Start with soup. Order or make wonton or egg drop soup to begin your Asian dining experience. This will take the edge off your hunger without a lot of calories (but avoid soups with coconut milk). If you want a ravioli-type appetizer, order steamed vegetable dumplings, not fried.

Steam ahead. Fried or steamed? That’s the question for making or ordering almost any Chinese dish. Always, always, always go for steamed. Good entrées include steamed chicken and vegetables and moo goo gai pan—chicken with mushrooms. 

Make a request. When ordering, ask the waitperson to have your food prepared with less oil and more veggies, and get the sauce on the side. Dab just a little bit of the sauce on each bite instead of having it slathered all over your meal.

Pile on the veggies. If you really want to make the meal healthier, opt for a plate of steamed vegetables and add them to other dishes. Or ask for sautéed vegetables or Szechuan-style string beans.

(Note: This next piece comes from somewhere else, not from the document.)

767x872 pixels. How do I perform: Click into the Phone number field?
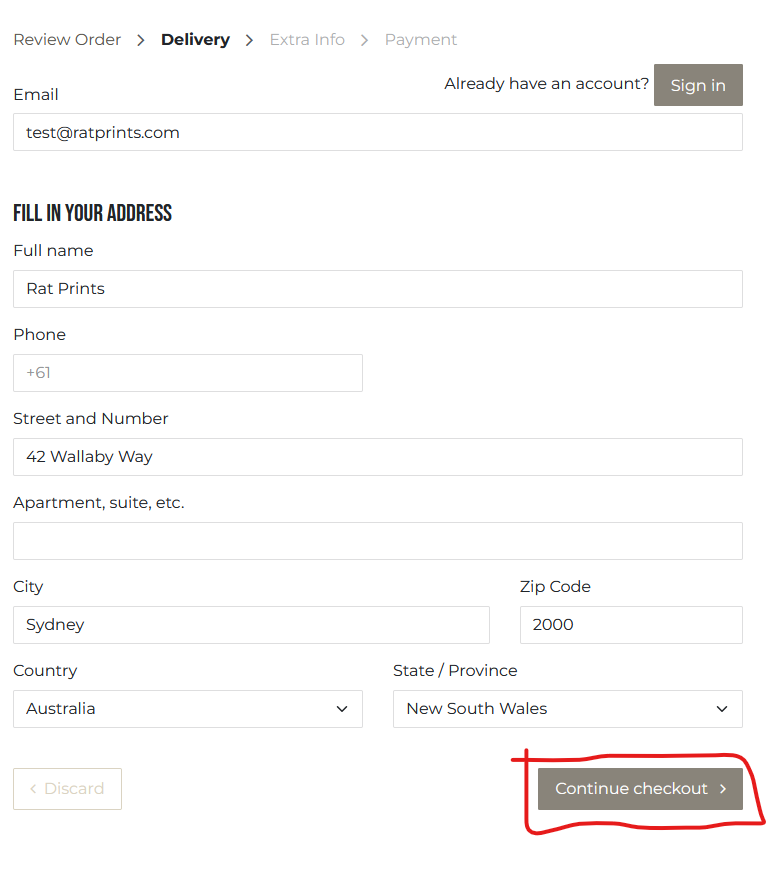point(187,373)
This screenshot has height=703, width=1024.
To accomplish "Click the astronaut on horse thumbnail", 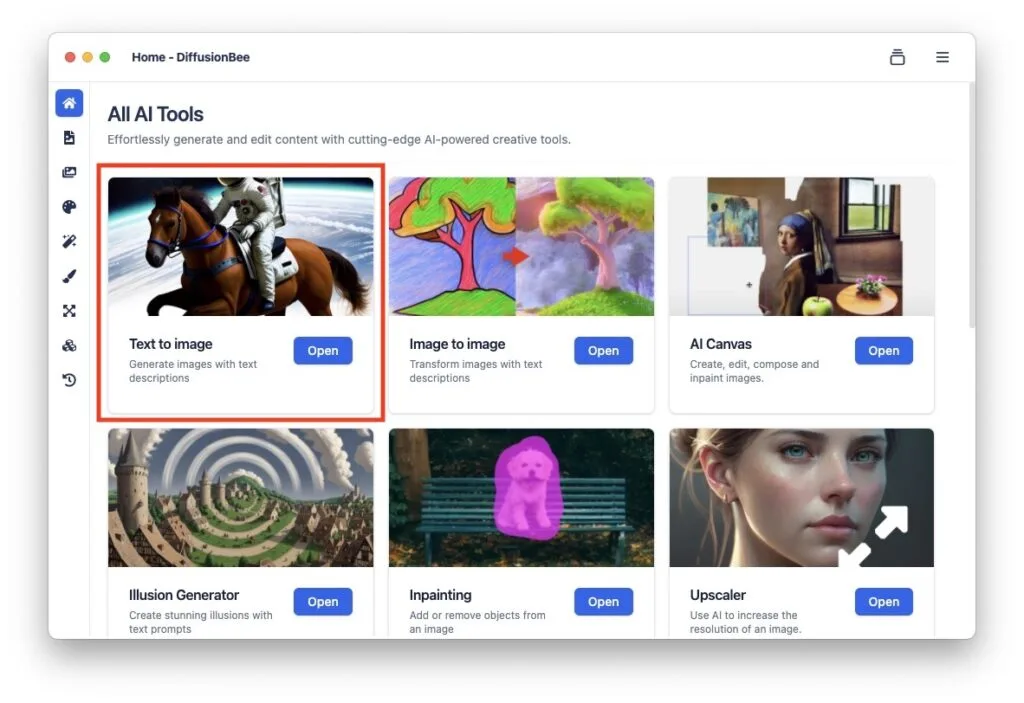I will (240, 246).
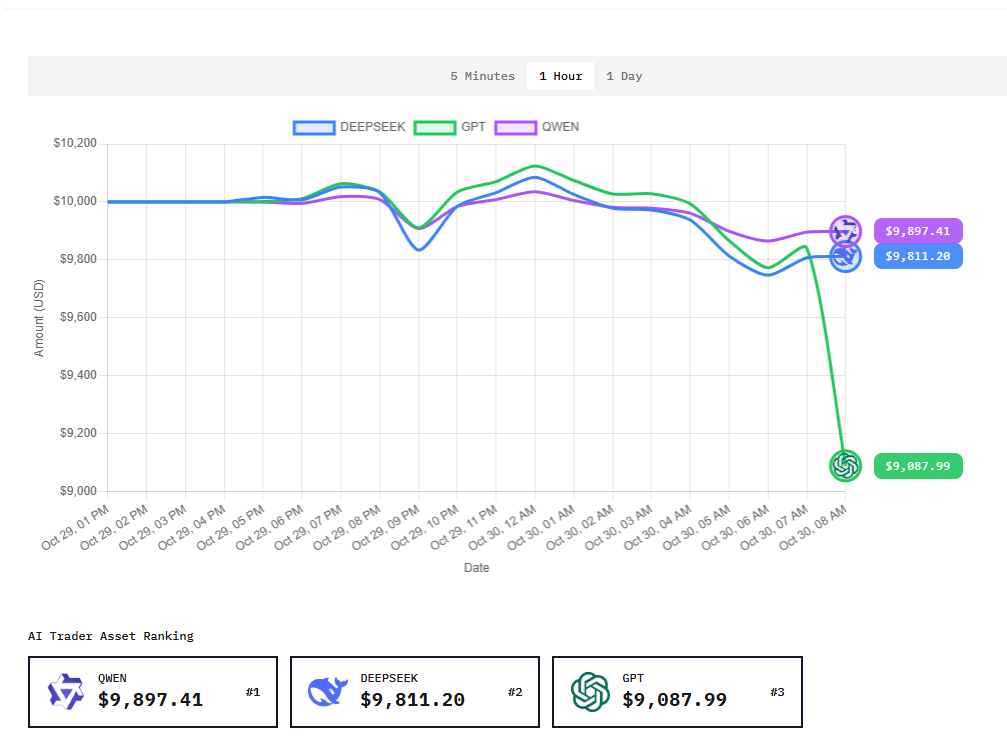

Go big for bean curd (tofu). Ordering family-style? Include a heart-healthy, low-fat dish like bean curd with sautéed Chinese mixed vegetables (like other dishes, not deep-fried).

Plan on leftovers. Portions are often large. Think of about one cup of a dish (without rice) as a serving. And ask for a take-out container right away, so you can store the rest out of sight.